You're also probably thinking this is a shitload of work to dump on you in your second to last year, right? That's its totally unfair and you'll never be able to get it all done? Well congratulations, you've all seen the future! You won't get this all done. Hell, I'd be shocked if any of you got even a third of this done. Why? Cause this is REALLY. Damn. Hard. Also completely perspective based. Some of you might be able to see hundreds of thousands of miles away with a crystal ball as easily as you would close your eyes, while those same people might not be able to diagnose a papercut from genital warts.
This is NOT an art for everybody, nor should it be. With luck, you might be great at one or more of what we're trying. If you aren't, but still want to see how far you can go down this particular road, then hopefully I'll have helped you narrow down your potential focus a bit.
Now, who wants to be the first one down here to find out Dave the Cadavers real name and or cause of death! Eh, eh, I even got a nice poking stick~" I enticed by picking up the nice birch stick I had on my desk, carefully engraved with 'Poke Em' on it. I loved giving jobs to House Elves, before the rest of the staff banned my demands options from being followed.
The class, much more eager to begin after finding out I wasn't just fucking around with a dead corpse, shot their hands into the air. Over the course of the day I even only had to catch Dave's eyes and balls three times after some particularly hard pokes.

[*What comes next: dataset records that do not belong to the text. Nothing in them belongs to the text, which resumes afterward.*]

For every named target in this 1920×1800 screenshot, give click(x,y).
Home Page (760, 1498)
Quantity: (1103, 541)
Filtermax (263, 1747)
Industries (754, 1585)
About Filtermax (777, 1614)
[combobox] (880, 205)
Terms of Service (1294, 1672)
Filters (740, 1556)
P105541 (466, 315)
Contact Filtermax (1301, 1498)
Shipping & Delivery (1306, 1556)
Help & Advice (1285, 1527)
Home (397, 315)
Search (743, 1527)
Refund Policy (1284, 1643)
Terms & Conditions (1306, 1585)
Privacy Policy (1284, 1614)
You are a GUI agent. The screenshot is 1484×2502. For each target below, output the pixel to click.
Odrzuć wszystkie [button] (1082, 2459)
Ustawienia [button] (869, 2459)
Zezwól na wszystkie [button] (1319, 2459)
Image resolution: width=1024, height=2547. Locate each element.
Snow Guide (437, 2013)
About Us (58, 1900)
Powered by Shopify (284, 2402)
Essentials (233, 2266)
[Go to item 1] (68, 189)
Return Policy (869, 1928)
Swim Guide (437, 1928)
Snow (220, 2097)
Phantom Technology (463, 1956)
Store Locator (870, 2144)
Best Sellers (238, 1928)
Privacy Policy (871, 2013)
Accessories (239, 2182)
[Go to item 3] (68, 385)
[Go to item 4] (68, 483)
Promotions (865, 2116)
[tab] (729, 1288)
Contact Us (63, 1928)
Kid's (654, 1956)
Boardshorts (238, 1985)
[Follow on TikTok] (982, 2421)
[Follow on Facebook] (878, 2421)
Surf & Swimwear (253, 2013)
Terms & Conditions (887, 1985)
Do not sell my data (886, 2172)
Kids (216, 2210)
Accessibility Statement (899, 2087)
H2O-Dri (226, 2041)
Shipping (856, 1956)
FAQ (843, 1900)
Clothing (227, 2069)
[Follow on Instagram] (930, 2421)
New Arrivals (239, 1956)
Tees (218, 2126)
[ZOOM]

Ha, I made the right call waiting to save the dancing corpse for the second years! Learning is fun.
END OF CHAPTER
BEHOLD! A practical application of Divination. Spells caused a death, meaning no left behind murder weapon? Just call up a diviner to try and see the scene based off residual energy left around and on the body! Also, poor Dave; got caught cheating, and BOY were his Wife, Secret Wife, and Mistress not happy to stumble upon each other in the same hotel, on the same night.